Records for this exercise:

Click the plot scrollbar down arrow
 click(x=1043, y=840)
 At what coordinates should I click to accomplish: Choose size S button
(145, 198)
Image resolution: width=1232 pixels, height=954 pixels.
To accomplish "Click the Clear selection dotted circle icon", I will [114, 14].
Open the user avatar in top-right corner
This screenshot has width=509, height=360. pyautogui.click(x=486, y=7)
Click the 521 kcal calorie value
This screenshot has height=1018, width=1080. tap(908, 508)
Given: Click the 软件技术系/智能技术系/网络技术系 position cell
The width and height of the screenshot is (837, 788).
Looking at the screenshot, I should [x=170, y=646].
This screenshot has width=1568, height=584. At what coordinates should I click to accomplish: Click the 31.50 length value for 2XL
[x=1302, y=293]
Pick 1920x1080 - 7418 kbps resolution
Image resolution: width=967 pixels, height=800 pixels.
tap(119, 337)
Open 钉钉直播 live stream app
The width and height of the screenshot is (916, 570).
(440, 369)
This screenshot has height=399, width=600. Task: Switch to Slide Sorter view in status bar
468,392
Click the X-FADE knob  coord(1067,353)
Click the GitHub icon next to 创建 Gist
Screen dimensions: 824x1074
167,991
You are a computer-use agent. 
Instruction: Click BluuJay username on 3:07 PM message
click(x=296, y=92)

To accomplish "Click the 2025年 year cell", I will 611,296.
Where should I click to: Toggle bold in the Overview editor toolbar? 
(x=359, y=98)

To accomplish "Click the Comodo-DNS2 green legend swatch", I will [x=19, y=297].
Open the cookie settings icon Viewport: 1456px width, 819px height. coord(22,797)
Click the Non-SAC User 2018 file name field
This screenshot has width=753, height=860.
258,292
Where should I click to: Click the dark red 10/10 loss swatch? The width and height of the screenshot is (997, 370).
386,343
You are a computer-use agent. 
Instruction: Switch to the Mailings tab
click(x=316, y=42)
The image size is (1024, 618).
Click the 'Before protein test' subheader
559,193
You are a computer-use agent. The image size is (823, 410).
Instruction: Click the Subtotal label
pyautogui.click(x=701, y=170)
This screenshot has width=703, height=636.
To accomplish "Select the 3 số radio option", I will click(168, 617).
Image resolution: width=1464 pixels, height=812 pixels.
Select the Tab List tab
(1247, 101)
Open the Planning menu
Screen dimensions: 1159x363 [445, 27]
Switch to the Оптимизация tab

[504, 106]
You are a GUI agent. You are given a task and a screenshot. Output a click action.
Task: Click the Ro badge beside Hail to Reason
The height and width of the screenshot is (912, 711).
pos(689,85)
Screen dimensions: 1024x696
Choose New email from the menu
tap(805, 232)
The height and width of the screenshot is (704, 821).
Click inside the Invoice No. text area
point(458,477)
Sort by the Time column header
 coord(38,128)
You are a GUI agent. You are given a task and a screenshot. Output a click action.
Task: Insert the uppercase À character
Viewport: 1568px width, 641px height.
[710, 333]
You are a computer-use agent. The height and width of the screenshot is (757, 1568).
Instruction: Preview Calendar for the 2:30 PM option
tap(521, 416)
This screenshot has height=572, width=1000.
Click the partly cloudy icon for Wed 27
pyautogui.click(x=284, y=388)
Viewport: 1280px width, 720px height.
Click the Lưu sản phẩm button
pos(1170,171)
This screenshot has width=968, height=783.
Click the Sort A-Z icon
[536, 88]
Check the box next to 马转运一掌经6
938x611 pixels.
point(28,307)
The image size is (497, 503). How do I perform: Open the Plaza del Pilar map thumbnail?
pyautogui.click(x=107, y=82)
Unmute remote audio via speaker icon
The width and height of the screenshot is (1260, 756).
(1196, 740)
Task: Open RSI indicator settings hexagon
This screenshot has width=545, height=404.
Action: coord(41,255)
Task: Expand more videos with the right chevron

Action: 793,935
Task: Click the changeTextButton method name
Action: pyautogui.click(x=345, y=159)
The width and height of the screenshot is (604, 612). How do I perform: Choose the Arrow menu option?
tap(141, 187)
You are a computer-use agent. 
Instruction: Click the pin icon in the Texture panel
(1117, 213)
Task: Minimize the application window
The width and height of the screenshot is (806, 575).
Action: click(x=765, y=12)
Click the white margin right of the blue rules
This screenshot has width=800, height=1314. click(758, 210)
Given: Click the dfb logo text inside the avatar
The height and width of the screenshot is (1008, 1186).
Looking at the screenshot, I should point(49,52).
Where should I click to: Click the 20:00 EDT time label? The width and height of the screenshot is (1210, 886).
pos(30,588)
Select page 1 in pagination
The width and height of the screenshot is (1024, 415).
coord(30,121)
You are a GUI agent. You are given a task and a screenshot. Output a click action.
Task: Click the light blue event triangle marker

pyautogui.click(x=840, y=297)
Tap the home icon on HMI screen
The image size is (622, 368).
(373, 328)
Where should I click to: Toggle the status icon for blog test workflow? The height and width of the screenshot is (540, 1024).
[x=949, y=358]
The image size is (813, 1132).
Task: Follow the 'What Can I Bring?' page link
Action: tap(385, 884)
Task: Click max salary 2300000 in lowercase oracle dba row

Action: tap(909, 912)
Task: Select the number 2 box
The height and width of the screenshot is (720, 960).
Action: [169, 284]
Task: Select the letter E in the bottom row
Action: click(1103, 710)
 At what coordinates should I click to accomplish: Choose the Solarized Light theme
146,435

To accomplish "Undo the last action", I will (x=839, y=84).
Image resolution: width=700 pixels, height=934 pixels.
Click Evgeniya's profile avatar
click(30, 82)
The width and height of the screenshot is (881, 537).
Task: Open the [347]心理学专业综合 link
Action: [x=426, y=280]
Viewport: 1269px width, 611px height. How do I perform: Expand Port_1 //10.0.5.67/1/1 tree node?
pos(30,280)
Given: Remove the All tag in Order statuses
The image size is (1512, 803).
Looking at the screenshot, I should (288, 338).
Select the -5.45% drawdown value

Brief: Go through the entries above and count the lines containing "cell". Give the number only.

Written response: 2